ASIC has released guidance on repaying wrongly charged customers, proposing that the seven-year minimum time frame to start consumer remediation and $20 compensation limit be removed.
Yesterday ASIC released a consultation paper noting that licensees should “apply best endeavours” to find and pay consumers, listing a raft of guidance on remediation and repayment.
Announcing the consultation, acting ASIC Chair Karen Chester said that “putting money back in Australian consumers’ hands has never been more important.”
“Ensuring that the processes for returning this money are efficient and fair is central to consumer confidence and trust in financial products and services and in the firms themselves,” said Ms Chester.
The consultation proposes to remove the “low-value compensation threshold” of $20 so that consumers must be compensated “as closely as possible to the position they would have otherwise been in regardless of value.”
This means that companies will have to chase down customers who are owed less than $20.
“We are proposing to remove the broad low-value compensation threshold of $20 because we think it is a one-size-fits-all solution that is not going to be appropriate for all remediations. It also does not align with some of the positive industry practices that we have seen,” said ASIC.
ASIC is also proposing to scrap the seven-year time frame for companies to start remediation and should instead start “on the date a licensee reasonably suspects the failure first caused loss to a consumer.”
“If licensees have proper governance and risk management frameworks in place, then review periods for remediations should rarely exceed seven years,” said ASIC.
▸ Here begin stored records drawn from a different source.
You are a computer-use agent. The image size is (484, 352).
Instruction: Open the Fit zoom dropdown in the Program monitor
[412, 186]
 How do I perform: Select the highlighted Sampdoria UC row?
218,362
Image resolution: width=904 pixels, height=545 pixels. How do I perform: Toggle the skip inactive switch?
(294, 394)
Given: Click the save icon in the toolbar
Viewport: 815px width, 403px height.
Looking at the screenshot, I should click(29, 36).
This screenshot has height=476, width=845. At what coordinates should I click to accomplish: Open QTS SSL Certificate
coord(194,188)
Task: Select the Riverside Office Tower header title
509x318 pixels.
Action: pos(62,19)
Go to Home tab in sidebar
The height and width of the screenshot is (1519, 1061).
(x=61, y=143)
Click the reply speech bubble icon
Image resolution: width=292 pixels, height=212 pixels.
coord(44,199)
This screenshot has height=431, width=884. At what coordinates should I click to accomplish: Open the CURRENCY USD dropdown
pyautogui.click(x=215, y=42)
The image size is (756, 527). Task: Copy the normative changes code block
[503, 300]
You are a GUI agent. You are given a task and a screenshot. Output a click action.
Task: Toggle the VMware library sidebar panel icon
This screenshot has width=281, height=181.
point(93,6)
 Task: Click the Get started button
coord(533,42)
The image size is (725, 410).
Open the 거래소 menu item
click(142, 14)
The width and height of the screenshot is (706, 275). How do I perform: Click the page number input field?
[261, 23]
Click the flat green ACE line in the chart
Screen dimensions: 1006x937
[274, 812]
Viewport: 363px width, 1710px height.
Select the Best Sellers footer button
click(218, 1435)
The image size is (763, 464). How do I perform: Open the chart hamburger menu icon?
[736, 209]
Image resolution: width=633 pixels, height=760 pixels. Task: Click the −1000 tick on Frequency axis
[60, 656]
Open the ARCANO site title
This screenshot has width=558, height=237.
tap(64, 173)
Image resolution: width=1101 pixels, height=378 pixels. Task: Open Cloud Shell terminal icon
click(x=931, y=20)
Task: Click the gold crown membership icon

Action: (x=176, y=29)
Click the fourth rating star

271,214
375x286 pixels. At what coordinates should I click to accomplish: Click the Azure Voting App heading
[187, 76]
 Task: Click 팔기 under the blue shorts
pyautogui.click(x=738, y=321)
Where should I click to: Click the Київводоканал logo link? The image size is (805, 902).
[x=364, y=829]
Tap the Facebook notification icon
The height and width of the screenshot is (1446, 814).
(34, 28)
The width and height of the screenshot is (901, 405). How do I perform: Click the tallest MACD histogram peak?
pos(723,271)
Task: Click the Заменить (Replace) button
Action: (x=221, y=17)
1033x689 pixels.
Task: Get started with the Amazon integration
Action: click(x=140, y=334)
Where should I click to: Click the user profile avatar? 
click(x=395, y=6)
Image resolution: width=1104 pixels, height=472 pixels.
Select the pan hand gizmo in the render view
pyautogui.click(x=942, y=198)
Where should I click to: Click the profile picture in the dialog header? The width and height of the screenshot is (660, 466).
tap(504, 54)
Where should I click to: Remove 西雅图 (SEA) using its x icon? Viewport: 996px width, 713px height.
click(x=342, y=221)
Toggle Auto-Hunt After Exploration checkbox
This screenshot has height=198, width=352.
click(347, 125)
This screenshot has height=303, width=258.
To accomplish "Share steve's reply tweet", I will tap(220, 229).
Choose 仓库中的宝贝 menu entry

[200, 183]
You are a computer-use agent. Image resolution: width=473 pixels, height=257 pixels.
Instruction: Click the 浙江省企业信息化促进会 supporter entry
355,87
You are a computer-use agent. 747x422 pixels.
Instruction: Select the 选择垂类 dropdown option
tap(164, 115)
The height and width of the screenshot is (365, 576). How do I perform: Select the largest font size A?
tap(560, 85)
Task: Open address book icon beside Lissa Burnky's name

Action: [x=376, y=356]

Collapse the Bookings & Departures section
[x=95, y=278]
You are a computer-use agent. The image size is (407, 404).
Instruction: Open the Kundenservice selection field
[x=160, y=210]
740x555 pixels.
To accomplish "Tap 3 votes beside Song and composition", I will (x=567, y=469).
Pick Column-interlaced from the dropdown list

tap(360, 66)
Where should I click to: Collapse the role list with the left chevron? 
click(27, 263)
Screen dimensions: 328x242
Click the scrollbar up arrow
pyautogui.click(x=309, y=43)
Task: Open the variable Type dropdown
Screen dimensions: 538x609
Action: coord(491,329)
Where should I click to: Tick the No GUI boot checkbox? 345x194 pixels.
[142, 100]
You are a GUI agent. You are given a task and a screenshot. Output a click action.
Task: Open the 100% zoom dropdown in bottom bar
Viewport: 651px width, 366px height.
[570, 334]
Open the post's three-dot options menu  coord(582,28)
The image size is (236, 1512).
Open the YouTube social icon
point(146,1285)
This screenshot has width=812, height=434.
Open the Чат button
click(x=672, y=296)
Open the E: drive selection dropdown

“If a licensee’s poor systems and governance frameworks result in delays to the identification of failures, it may not be efficient, honest and fair to rely on the late identification to limit the scope of consumers in a remediation.
“We do not want to create any possible incentives for licensees to avoid proactively identifying and remediating problems as they occur.”
For instance, ASIC cites examples where companies failed to rectify the full extent of their misdemeanours or even used the seven year period as a starting point to begin remediation, regardless of the circumstances.
Cheques a “last resort”
ASIC warns that cheques should be a “last resort”, amidst fears that consumers would not cash in the repayments.
“The use of cheques in Australia has been declining by more than 20 per cent each year since 2016,” said ASIC.
“The effective cashing rates of cheques have been very low in remediations and require considerable follow-up communications with consumers, which can be costly for the licensee, for the cashing rates to increase.”
ASIC lists electronic funds transfer as the most effective way to compensate consumers.
Companies cannot profit from failure to repay
Where remediation money cannot be returned, licensees cannot profit from their failure to compensate.
If consumers are unresponsive, the licensee should give the consumer a “final opportunity to respond and claim the compensation” by communicating the remediation outcome and reasons for it.
However if “best endeavours are made” and the consumer is unresponsive, the funds should be send to any relevant state or federal unclaimed money regime or, as a last resort, paid as a residual remediation payment to a registered charity or not-for-profit organisation.
About $1.68 billion has already been returned to consumers from both finalised and ongoing financial system remediations since October 2019.
ASIC is currently monitoring over 100 remediations which could see another $3.55 billion returned to over 3.6 million consumers.
“There are opportunities for firms to not only identify the issues that can lead to remediations earlier, but also to make sure that they have arrangements and systems in place to return money to affected consumer as fast and as fairly as possible,” said Ms Chester.
“We are also seeing some positive signs from firms who are looking at ways to fast track remediations, including through the use of beneficial assumptions.”